See PHI1708. Currently, only text changes can generate an "effect hash" for changesets in Differential.
For binary changes (like images), we can reasonably use a content hash of the new state as an effect hash.
However, we don't currently compute a usable content hash for files larger than one chunk. The "contentHash" property is randomly generated for chunked files, and not reflective of the file content.
Since we may receive large files as a series of out-of-order chunks (e.g., a 10GB file arriving as 2,500 x 4MB chunks) there's currently no place we can pipe the entire content of the file through a hash algorithm to compute a well-known hash (like SHA256).
We could do this in the daemons, but it's not clear that doing an extra 10GB of I/O after uploading a 10GB chunked file is terribly useful. We'd also have to wait for the daemons to actually do this I/O and compute the hash before we could use it as a content hash.
A more reasonable hash to compute during a chunked file "finalize" step is a hash of all the 4MB chunk content hashes.
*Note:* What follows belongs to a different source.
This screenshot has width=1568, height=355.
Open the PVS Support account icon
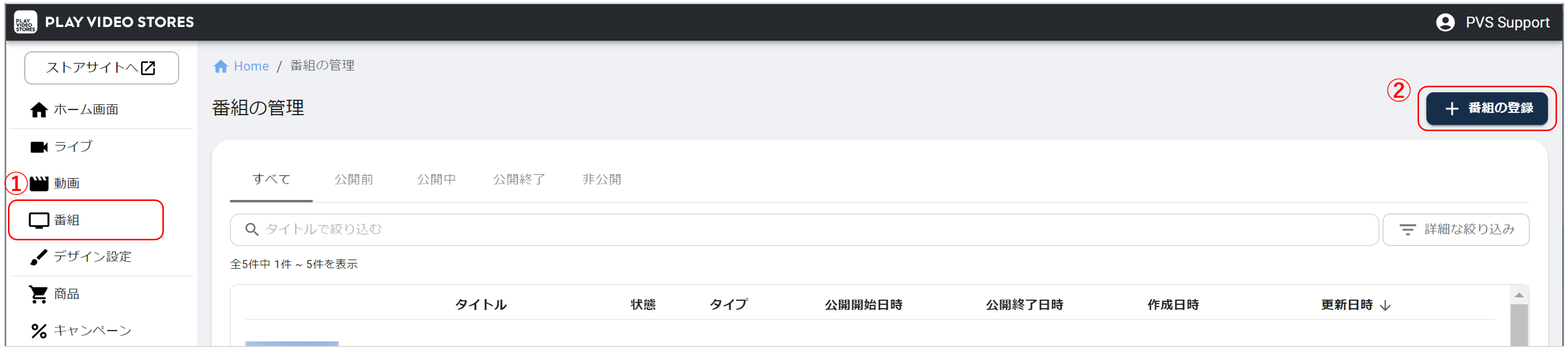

This only requires us to load 2,500 rows from the database for a 10GB file, which will certainly fit in memory and should compute in a very reasonable amount of time. The only real downsides here are:
- third-party clients can't easily compute it for verification; and
- the hash is dependent on the chunk size.
Neither of these seem like major issues. "Divide the file into 4MB chunks, hash them, then hash all the hashes" isn't that hard for third-party clients, and there's no obvious need for them to do it anyway. The 4MB chunk size never (or very rarely) needs to be changed.
The steps here are probably:
- Can we store this in contentHash? It seems like we should be able to. Otherwise, add a new realContentHashOMEGALUL field.
- For files that are not chunked, copy the SHA256 contentHash over.
- For other files, when chunks finalize, compute the hash-of-hashes and store it.